[Data records]
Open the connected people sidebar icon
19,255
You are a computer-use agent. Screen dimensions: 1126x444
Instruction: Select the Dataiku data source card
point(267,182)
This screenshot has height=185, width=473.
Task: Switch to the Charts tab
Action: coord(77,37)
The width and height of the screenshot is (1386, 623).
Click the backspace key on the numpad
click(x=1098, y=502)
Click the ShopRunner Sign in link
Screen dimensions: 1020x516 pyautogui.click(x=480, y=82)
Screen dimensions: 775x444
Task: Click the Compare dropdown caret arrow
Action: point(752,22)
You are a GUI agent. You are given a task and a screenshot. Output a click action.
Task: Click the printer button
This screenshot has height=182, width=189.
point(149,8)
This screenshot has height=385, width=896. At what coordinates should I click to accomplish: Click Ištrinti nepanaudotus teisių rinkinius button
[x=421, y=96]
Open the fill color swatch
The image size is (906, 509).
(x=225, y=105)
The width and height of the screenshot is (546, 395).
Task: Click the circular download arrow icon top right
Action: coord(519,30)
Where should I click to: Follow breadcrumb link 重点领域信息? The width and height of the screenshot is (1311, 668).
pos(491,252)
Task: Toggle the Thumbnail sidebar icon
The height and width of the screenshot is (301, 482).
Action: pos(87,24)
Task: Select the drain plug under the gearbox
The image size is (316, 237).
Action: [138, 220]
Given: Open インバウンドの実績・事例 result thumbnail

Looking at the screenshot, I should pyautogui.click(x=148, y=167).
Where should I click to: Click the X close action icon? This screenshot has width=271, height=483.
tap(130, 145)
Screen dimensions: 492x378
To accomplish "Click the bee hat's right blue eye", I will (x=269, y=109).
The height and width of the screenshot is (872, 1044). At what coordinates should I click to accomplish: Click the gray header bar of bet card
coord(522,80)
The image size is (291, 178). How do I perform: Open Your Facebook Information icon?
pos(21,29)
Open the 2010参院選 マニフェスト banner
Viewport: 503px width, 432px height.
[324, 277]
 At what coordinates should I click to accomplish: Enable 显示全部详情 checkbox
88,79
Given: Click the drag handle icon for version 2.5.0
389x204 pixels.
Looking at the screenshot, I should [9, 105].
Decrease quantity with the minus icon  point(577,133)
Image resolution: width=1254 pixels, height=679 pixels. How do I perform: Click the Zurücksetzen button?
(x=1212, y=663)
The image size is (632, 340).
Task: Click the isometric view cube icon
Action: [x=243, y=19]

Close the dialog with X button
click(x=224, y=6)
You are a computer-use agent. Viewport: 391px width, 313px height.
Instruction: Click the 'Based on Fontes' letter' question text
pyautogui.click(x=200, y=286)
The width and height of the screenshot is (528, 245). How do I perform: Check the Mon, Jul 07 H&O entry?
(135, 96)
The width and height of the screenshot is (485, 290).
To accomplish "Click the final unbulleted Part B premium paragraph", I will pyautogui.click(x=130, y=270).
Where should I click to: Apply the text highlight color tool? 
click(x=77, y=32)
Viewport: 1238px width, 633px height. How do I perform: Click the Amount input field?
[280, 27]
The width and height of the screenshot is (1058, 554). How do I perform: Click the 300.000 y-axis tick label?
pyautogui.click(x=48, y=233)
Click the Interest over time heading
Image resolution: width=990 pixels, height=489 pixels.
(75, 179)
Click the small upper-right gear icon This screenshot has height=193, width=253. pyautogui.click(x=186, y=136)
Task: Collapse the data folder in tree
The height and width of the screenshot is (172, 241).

▶ _What you will do_
Whenever a line of the data includes the word "computer", show that line in full.

▶ _Final answer_
You are a computer-use agent. Screen dimensions: 1126x444
You are a computer-use agent. Viewport: 391px width, 313px height.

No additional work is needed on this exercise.